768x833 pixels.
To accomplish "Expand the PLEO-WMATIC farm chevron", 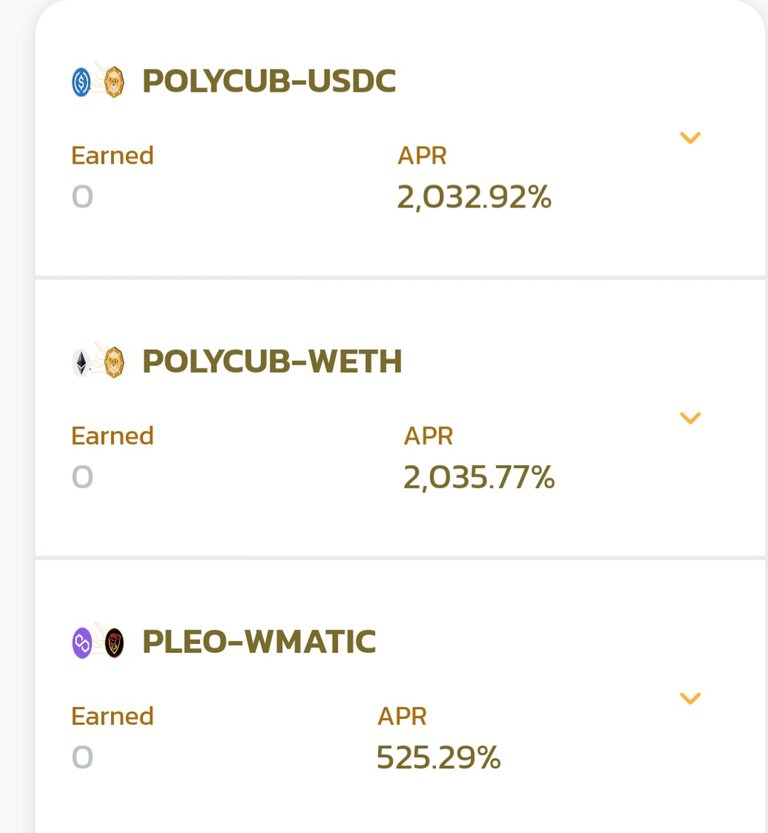I will click(x=690, y=698).
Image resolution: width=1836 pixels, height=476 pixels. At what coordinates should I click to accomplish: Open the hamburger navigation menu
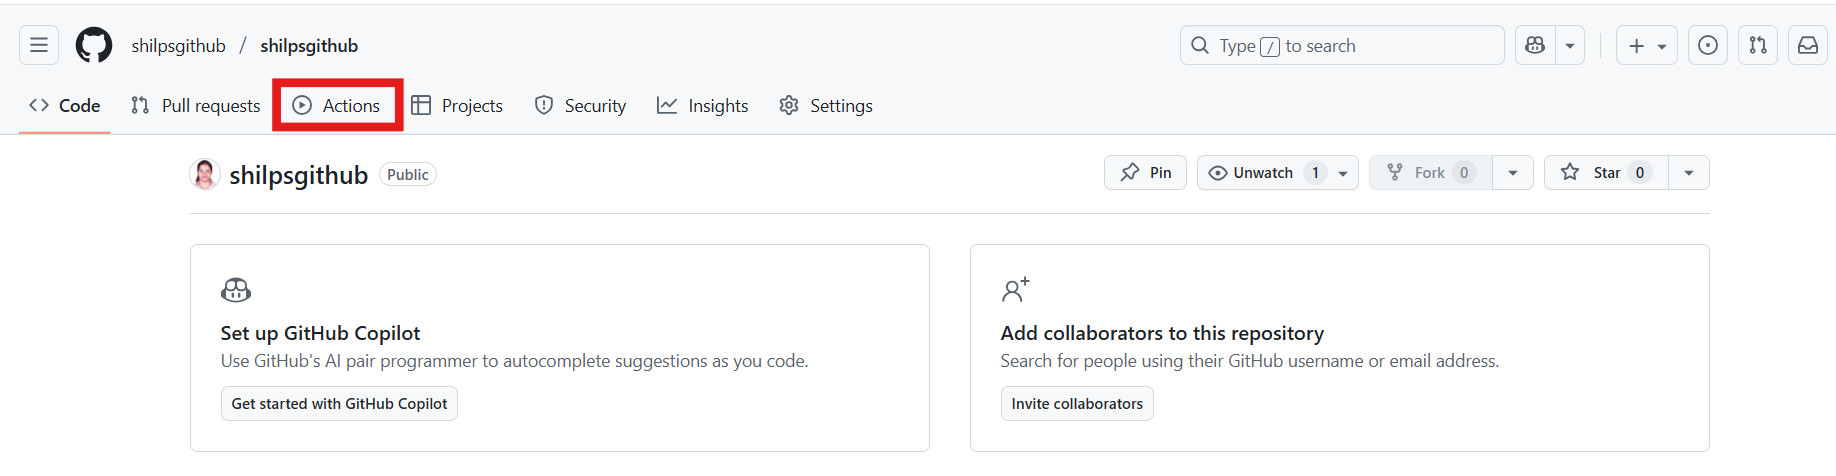pos(39,45)
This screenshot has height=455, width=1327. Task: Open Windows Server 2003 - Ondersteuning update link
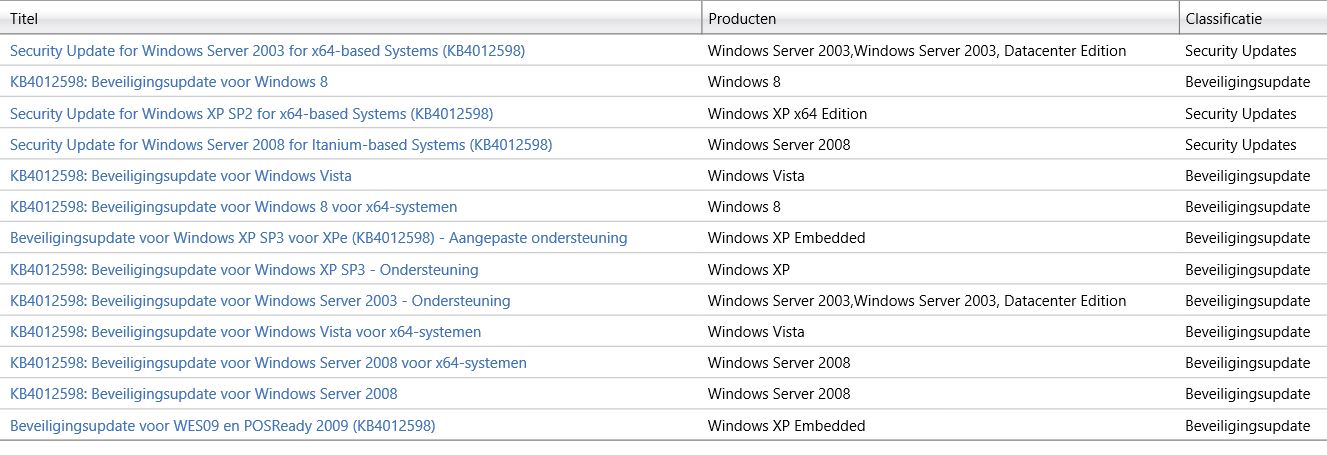(260, 300)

.....

> [Exercise brief]:
Output the lines again, unchanged, for the stretch from the line containing "This screenshot has" through the end of the lines. Leave out the pictures.

> [Solved problem]:
This screenshot has height=455, width=1327. Task: Open Windows Server 2003 - Ondersteuning update link
(260, 300)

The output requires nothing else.